Daniel, aggirandosi in quel labirinto che odora di carta vecchia, polvere e magia, sfiorando con le dita il dorso dei libri disposti in lunghe file sugli scaffa­li, li tasta a uno a uno, cercando di leggerli attraverso il tatto. Mentre vaga lungo galle­rie e ballatoi riempiti da centinaia, migliaia di volumi, gli balena in mente il pensiero che dietro ogni copertina si celi un universo da esplorare e che, fuo­ri di lì, la gente sprechi il tempo ascoltando partite di cal­cio e sceneggiati alla radio, paga della propria mediocrità. Ad un tratto, ecco un libro che sembra attenderlo da anni. Lo sfoglia con cautela: le sue pagine palpitano come ali di una farfalla cui venga restituita la libertà. ÈL’ombra del vento, opera di un autore sconosciuto, un tale Julian Carax, che cambierà e influenzerà in modo netto la sua esistenza. Nel pomeriggio si rifugia in camera sua per fare cono­scenza col nuovo amico e in men che non si dica, la storia lo cattura. Narra l’odissea di un uomo alla ricerca del suo vero padre, e insieme dell’infanzia e la gioventù perdute da cui emerge l’ombra di un amore maledetto, destinato a perseguitarlo fino all’ultimo dei suoi giorni. Daniel ha l’impressione di trovarsi in mezzo a una storia fatta di tante altre storie chiuse l’una dentro l’altra come le bambole russe, quasi che il racconto entrasse in una galleria di specchi e si scindesse in una miriade di riflessi, pur mantenendo la sua unità. Si immerge nella lettura dimentico di ogni altra cosa. Il tempo scivola via come in un so­gno. Molte ore più tardi, ode i rintocchi della mezzanotte dal campanile della cattedrale. Pagina dopo pagina, si la­scia trascinare in un turbine di emozioni sconosciute, in un mondo misterioso e affascinante popolato da personaggi non meno reali dell’aria che respira. Si abbandona a quell’incantesimo fino a quando la brezza dell’alba lambisce i vetri della finestra e i suoi occhi affaticati si posano sul­l’ultima pagina. All’alba ascolta i suoni della città addormenta­ta. Il sonno e la stanchezza bussano alla porta, ma resiste. Non può ancora abbandonare la magia di quella storia né, per il momen­to, dire addio ai suoi protagonisti.

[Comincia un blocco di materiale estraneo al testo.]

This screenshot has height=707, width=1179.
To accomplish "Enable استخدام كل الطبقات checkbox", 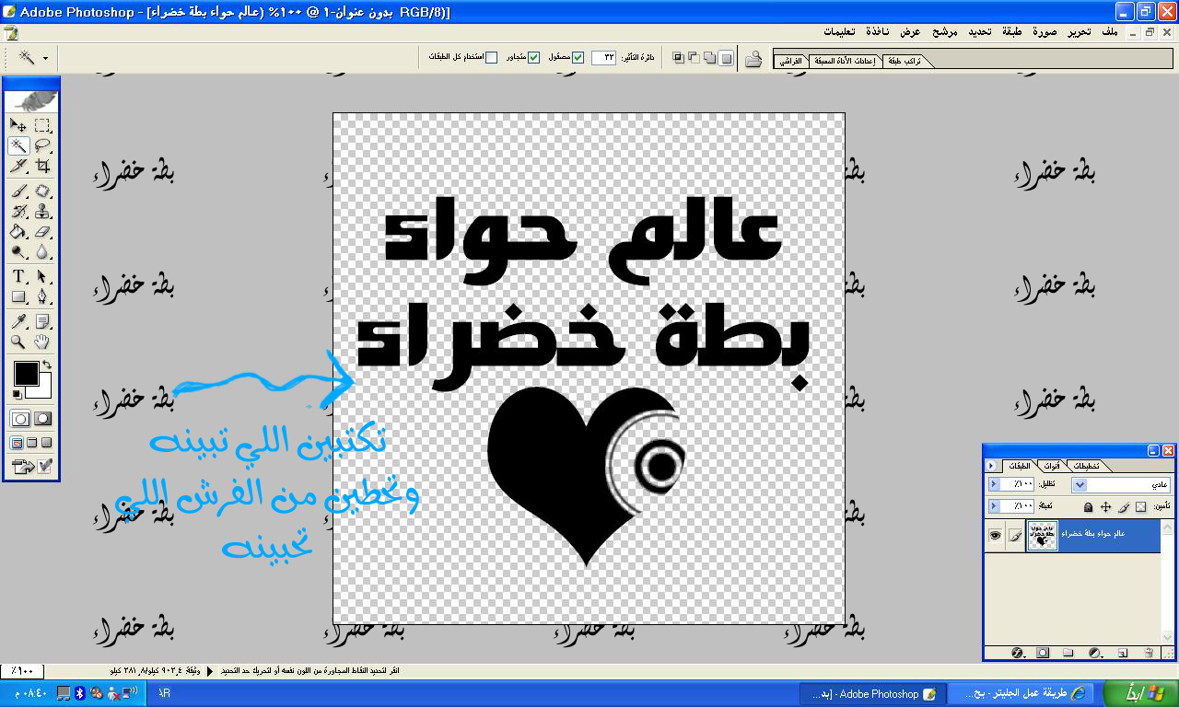I will pos(491,58).
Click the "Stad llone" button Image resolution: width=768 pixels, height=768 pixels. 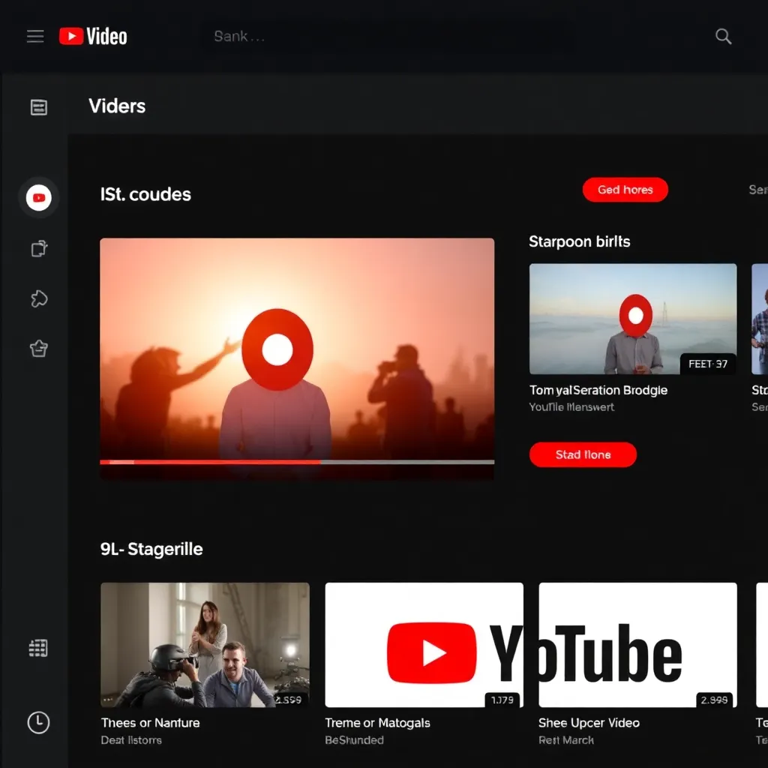pyautogui.click(x=583, y=455)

Zafón sviluppa una storia di coincidenze, di presenze a volte non sempre visibili, di intrecci, di emozioni forti, di maturazione, di sofferenza ma anche di grande amore.

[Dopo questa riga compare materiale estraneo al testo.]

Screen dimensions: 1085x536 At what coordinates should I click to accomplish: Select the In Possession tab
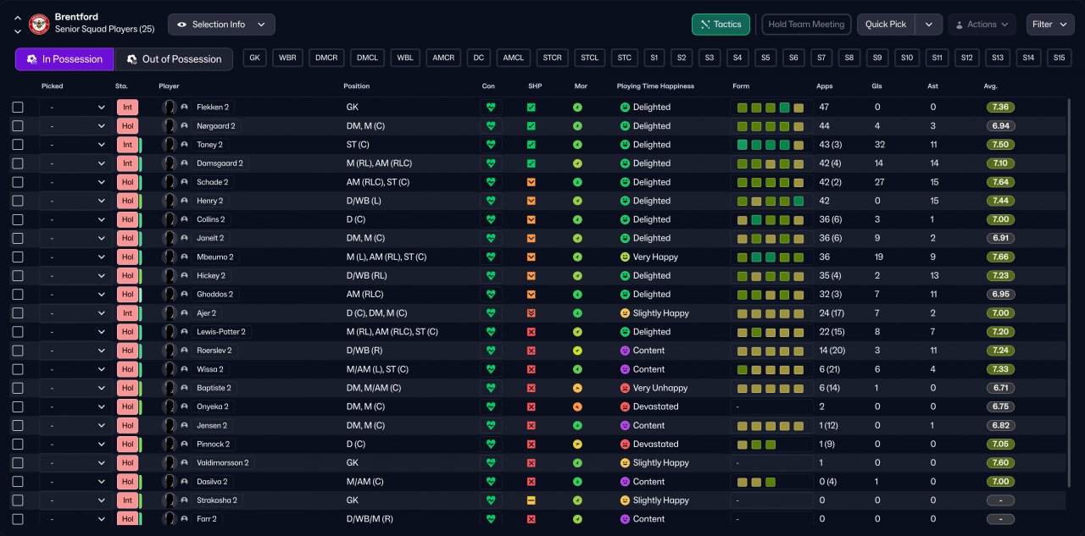(64, 59)
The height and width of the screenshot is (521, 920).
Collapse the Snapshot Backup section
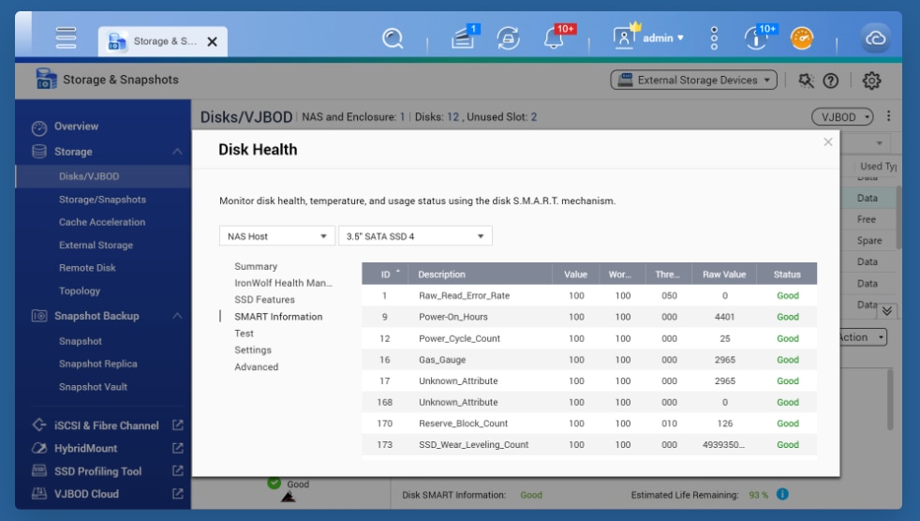(177, 317)
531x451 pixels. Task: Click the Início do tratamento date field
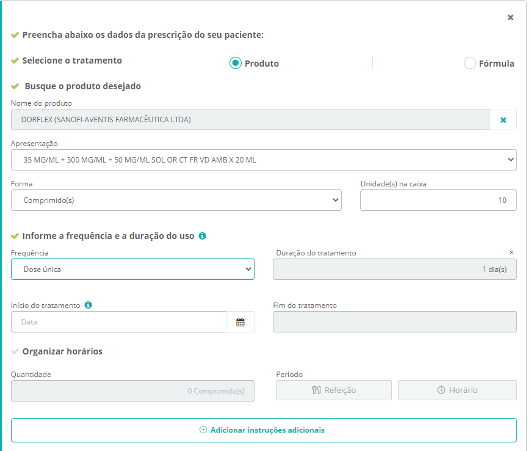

Il romanzo è narrato direttamente dal protagonista Daniel attraverso dialoghi e monologhi interiori. È un resoconto della sua vita, intrecciata a quella di tutti gli altri personaggi.
L’autore delinea gradualmente ma in modo completo ed esaustivo il profilo di ciascuno, sicché qualsiasi personaggio che entra nella scena entra anche nel cuore del lettore, piano piano, come può accadere nella vita reale.
È un libro che deve essere vissuto e assaporato, per questo lascio il proseguimento e il finale alla vostra curiosità.
Starete di fronte al libro come di fronte ad una tela candida, completamente vuota, e, pagina dopo pagina, troverete tutto ciò di cui avete bisogno per comprendere la vicenda, per dipingerla con i diversi colori, avventurandovi nei pensieri e nelle vita altrui, perdendo il contatto con la solita e quotidiana realtà. Che meraviglia !!!